-- START OF Records provided --
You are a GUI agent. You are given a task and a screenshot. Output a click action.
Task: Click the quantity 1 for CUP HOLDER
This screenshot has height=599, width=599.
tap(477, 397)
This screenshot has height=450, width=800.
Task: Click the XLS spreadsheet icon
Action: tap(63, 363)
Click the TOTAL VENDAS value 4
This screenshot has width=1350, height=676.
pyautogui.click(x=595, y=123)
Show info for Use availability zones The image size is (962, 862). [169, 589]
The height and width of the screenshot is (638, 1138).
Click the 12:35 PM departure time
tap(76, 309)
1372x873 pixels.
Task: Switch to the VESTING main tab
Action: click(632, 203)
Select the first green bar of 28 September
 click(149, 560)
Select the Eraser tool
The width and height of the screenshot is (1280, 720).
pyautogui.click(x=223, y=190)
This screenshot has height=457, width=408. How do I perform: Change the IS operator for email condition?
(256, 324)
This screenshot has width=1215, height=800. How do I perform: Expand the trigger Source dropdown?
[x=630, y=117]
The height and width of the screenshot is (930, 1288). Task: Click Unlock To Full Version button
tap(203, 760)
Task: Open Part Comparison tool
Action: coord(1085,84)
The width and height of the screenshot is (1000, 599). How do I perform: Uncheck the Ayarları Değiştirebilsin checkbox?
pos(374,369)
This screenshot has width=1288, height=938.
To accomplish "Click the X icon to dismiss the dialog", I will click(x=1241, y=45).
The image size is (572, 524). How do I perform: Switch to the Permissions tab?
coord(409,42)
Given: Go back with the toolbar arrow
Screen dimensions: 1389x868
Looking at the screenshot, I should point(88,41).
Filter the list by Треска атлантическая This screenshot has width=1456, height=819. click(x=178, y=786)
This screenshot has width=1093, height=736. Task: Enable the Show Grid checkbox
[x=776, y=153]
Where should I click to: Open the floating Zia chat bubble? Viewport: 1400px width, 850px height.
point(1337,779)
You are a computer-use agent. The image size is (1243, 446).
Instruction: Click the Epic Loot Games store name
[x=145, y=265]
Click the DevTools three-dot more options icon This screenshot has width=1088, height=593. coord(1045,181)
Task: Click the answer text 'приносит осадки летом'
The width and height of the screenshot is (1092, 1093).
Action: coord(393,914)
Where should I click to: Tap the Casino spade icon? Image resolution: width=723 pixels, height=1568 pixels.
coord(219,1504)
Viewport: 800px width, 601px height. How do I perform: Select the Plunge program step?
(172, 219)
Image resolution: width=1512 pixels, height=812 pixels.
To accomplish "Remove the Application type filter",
-- END OF Records provided --
→ Aim: Scale the rows starting at the one containing "Filter the list" and ending at the last row, copying each of them in full with requests included. Multiply every coordinate in the answers by 0.4, rounding to whole numbers with halves rounded up.

→ Right answer:
Filter the list by Треска атлантическая This screenshot has width=1456, height=819. click(x=71, y=314)
This screenshot has width=1093, height=736. Task: Enable the Show Grid checkbox
[x=310, y=61]
Where should I click to: Open the floating Zia chat bubble? Viewport: 1400px width, 850px height.
point(535,312)
You are a computer-use agent. The image size is (1243, 446).
Instruction: Click the Epic Loot Games store name
[x=58, y=106]
Click the DevTools three-dot more options icon This screenshot has width=1088, height=593. coord(418,72)
Task: Click the answer text 'приносит осадки летом'
The width and height of the screenshot is (1092, 1093).
Action: coord(157,366)
Where should I click to: Tap the Casino spade icon? Image resolution: width=723 pixels, height=1568 pixels.
coord(88,602)
Viewport: 800px width, 601px height. How do I perform: Select the Plunge program step?
(69, 88)
Image resolution: width=1512 pixels, height=812 pixels.
To accomplish "Remove the Application type filter",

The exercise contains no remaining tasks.